Return everything from the line containing "Task: Open the Insert (挿入) ribbon tab" down to the line containing "point(277,210)", repeating those records exactly as they appear.
┌──
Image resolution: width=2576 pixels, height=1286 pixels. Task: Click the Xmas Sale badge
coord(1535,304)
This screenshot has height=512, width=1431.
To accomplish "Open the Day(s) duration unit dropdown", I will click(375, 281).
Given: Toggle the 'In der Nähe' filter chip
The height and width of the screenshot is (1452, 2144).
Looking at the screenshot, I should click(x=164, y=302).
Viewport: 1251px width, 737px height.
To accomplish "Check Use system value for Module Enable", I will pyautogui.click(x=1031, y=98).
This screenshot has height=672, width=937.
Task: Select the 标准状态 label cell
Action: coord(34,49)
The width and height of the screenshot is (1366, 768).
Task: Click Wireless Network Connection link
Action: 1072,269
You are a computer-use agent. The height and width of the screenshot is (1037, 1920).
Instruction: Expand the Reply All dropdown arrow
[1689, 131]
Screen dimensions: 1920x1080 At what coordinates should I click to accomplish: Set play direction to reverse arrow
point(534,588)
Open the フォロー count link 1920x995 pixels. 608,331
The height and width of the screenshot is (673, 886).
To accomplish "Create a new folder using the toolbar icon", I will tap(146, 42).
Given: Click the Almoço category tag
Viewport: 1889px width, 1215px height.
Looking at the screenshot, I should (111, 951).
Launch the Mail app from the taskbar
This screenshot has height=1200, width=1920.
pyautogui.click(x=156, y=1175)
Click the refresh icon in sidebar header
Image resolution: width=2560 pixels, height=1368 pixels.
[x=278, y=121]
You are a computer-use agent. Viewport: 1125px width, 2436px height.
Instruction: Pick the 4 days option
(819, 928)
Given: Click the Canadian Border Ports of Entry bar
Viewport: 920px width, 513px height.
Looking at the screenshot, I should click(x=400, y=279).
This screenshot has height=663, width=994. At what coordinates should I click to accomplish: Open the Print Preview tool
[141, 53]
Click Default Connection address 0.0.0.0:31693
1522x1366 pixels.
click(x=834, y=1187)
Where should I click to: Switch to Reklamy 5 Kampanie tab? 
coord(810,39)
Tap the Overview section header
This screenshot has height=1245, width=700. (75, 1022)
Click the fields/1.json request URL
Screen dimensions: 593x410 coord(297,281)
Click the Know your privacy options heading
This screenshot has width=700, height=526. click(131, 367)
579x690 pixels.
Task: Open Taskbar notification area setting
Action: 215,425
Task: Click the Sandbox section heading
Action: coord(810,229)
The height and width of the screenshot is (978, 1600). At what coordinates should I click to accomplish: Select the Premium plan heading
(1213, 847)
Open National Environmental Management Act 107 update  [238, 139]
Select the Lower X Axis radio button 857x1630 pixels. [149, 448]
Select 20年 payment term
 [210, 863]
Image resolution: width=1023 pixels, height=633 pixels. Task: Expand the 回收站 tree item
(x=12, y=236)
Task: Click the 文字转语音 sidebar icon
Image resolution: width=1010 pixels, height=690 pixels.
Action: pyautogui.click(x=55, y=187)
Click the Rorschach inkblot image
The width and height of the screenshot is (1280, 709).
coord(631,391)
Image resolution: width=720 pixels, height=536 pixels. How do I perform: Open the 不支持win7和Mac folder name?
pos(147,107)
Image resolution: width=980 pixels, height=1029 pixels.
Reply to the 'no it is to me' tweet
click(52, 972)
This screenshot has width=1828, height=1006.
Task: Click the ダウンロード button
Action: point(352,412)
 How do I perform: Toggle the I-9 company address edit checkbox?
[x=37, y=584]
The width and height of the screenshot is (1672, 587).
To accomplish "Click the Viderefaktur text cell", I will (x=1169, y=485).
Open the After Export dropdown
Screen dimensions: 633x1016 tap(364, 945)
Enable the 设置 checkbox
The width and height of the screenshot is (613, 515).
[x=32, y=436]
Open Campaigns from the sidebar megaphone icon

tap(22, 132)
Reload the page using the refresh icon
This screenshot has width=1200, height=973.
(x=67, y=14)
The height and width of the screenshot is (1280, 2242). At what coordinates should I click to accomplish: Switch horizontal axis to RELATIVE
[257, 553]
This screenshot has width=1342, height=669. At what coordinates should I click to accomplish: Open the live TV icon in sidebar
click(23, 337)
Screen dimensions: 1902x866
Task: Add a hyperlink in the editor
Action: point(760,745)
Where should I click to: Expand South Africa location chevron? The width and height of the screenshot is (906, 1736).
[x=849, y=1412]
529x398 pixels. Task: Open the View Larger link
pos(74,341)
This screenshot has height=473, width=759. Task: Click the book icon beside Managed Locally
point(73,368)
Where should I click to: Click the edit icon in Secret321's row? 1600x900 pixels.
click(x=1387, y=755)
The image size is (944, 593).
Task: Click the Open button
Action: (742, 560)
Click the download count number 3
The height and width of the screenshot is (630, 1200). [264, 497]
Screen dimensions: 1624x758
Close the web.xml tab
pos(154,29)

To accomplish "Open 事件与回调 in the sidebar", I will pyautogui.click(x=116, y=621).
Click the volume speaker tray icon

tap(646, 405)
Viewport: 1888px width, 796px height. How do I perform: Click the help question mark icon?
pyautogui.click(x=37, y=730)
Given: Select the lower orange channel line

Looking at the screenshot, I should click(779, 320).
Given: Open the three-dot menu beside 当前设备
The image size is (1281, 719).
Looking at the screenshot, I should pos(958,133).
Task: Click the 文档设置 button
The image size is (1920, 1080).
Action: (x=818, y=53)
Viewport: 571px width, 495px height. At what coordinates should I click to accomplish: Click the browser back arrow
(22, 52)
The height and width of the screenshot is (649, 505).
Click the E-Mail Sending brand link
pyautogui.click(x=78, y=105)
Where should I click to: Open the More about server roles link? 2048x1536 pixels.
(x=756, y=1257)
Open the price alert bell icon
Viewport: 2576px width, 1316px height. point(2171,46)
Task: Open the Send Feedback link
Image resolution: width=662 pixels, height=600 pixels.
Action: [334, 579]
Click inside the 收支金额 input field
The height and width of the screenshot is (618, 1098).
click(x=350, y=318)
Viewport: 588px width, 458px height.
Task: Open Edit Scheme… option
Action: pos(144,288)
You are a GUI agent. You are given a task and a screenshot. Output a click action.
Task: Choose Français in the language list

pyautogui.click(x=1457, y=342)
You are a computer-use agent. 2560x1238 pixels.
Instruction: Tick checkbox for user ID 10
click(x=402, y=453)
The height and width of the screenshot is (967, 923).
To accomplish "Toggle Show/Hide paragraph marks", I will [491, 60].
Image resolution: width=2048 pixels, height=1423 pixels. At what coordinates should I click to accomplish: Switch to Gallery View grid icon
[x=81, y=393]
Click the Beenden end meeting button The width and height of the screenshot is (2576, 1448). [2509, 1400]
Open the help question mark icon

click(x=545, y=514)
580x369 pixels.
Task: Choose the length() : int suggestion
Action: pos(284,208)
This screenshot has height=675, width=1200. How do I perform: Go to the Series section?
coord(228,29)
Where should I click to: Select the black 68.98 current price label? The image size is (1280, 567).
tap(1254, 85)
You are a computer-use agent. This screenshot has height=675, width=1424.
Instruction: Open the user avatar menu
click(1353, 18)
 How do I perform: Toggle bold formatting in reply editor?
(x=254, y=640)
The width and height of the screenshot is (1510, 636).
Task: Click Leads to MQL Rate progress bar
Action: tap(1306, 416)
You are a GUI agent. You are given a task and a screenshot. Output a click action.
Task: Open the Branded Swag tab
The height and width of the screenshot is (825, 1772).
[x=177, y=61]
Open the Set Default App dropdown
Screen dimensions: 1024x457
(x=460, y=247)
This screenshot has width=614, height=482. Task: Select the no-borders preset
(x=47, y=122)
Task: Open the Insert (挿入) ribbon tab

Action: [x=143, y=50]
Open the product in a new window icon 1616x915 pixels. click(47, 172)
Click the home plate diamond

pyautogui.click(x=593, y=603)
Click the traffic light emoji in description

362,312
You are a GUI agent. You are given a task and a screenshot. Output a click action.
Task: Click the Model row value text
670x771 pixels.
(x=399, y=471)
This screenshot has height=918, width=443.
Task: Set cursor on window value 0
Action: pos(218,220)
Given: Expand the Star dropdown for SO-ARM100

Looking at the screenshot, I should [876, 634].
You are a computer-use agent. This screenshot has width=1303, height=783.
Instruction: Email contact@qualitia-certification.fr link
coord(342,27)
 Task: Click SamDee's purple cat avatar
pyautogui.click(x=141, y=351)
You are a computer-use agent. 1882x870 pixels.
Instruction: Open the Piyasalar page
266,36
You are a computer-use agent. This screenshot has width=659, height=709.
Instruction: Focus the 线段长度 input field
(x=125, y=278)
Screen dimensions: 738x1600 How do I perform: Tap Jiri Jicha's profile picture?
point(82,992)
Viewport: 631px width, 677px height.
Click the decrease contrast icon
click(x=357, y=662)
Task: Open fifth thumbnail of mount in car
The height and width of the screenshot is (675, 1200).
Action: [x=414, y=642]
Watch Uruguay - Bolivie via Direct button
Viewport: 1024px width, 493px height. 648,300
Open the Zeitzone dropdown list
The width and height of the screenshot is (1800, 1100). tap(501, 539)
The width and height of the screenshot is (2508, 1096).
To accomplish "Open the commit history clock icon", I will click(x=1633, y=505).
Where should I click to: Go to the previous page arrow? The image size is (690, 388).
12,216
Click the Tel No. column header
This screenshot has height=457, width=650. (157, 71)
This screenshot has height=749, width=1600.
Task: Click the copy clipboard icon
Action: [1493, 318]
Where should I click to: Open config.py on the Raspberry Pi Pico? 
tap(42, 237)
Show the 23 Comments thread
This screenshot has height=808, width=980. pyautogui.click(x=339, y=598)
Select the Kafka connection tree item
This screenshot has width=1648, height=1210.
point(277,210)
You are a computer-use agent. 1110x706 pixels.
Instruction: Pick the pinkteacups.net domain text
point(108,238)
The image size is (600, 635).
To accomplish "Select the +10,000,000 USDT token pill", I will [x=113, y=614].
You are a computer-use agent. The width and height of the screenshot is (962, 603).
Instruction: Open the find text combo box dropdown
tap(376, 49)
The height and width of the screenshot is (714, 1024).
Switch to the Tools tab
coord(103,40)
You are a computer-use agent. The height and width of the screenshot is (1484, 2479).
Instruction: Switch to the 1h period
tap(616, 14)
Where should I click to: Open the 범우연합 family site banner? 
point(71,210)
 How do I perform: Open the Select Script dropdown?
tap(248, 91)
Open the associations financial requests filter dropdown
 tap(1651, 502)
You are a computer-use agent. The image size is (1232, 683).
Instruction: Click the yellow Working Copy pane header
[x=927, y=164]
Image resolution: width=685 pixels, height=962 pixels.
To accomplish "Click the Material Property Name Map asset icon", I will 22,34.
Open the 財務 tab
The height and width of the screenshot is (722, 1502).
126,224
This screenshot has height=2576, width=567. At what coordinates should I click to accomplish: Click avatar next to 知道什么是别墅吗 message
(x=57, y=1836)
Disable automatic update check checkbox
└──
◆ **Answer**
Task: Open the Insert (挿入) ribbon tab

Action: [x=143, y=50]
Open the product in a new window icon 1616x915 pixels. click(47, 172)
Click the home plate diamond

pyautogui.click(x=593, y=603)
Click the traffic light emoji in description

362,312
You are a GUI agent. You are given a task and a screenshot. Output a click action.
Task: Click the Model row value text
670x771 pixels.
(x=399, y=471)
This screenshot has height=918, width=443.
Task: Set cursor on window value 0
Action: pos(218,220)
Given: Expand the Star dropdown for SO-ARM100

Looking at the screenshot, I should [876, 634].
You are a computer-use agent. This screenshot has width=1303, height=783.
Instruction: Email contact@qualitia-certification.fr link
coord(342,27)
 Task: Click SamDee's purple cat avatar
pyautogui.click(x=141, y=351)
You are a computer-use agent. 1882x870 pixels.
Instruction: Open the Piyasalar page
266,36
You are a computer-use agent. This screenshot has width=659, height=709.
Instruction: Focus the 线段长度 input field
(x=125, y=278)
Screen dimensions: 738x1600 How do I perform: Tap Jiri Jicha's profile picture?
point(82,992)
Viewport: 631px width, 677px height.
Click the decrease contrast icon
click(x=357, y=662)
Task: Open fifth thumbnail of mount in car
The height and width of the screenshot is (675, 1200).
Action: [x=414, y=642]
Watch Uruguay - Bolivie via Direct button
Viewport: 1024px width, 493px height. 648,300
Open the Zeitzone dropdown list
The width and height of the screenshot is (1800, 1100). tap(501, 539)
The width and height of the screenshot is (2508, 1096).
To accomplish "Open the commit history clock icon", I will click(x=1633, y=505).
Where should I click to: Go to the previous page arrow? The image size is (690, 388).
12,216
Click the Tel No. column header
This screenshot has height=457, width=650. (157, 71)
This screenshot has height=749, width=1600.
Task: Click the copy clipboard icon
Action: [1493, 318]
Where should I click to: Open config.py on the Raspberry Pi Pico? 
tap(42, 237)
Show the 23 Comments thread
This screenshot has height=808, width=980. pyautogui.click(x=339, y=598)
Select the Kafka connection tree item
This screenshot has width=1648, height=1210.
point(277,210)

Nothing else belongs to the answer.